━━ Source data ━━

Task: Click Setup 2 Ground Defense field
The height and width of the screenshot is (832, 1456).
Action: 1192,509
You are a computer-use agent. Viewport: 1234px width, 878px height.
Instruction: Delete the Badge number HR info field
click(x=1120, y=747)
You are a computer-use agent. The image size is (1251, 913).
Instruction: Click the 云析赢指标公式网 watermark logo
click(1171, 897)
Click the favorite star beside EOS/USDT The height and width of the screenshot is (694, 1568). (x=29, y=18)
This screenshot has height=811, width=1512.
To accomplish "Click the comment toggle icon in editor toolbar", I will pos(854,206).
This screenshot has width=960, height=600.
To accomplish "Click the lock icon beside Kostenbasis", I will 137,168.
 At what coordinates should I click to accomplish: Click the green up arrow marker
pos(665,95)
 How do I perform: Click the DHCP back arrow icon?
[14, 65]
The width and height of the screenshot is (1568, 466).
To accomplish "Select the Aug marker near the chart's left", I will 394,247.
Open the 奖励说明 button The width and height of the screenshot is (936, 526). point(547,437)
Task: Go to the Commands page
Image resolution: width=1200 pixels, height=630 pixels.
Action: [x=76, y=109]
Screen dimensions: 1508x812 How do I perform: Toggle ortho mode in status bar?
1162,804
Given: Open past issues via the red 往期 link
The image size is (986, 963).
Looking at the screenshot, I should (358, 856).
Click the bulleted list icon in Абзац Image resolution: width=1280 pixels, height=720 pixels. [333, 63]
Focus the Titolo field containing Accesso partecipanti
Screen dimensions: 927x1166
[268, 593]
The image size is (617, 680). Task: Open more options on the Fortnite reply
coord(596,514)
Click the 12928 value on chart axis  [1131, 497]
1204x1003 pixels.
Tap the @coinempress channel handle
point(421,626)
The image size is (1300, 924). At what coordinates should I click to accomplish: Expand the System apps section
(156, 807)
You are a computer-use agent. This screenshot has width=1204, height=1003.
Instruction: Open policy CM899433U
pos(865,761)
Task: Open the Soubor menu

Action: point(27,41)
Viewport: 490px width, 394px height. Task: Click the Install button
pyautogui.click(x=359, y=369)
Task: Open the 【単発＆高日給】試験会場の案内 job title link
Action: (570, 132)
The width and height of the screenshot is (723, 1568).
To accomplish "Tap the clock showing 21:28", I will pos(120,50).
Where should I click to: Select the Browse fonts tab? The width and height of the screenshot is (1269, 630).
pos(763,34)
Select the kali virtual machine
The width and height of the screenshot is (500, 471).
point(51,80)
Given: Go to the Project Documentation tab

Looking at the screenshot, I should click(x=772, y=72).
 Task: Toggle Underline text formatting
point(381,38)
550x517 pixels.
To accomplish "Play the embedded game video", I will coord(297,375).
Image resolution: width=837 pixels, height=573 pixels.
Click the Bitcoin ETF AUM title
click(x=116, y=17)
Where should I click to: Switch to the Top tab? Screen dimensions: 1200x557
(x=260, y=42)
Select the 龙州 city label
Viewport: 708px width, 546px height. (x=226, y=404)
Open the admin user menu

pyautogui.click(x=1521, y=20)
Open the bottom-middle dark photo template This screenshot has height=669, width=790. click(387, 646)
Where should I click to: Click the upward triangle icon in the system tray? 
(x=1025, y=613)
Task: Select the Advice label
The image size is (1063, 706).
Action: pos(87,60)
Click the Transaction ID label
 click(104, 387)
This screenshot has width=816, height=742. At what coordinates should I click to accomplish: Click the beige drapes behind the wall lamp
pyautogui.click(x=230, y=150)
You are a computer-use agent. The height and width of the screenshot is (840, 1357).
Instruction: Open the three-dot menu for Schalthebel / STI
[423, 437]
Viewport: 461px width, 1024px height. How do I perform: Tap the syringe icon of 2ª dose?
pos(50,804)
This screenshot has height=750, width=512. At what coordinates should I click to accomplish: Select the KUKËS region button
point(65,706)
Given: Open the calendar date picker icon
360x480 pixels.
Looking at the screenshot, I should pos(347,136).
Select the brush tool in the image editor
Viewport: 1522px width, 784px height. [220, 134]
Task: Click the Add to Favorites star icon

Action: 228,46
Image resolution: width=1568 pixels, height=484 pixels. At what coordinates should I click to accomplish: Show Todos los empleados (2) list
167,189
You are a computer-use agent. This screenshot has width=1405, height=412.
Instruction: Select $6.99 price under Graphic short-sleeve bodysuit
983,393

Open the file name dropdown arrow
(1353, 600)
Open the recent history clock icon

━━━

What the exercise asks:
Determine how many lines in the records above hold the word "clock", and answer with that number only.

Result of this exercise:
2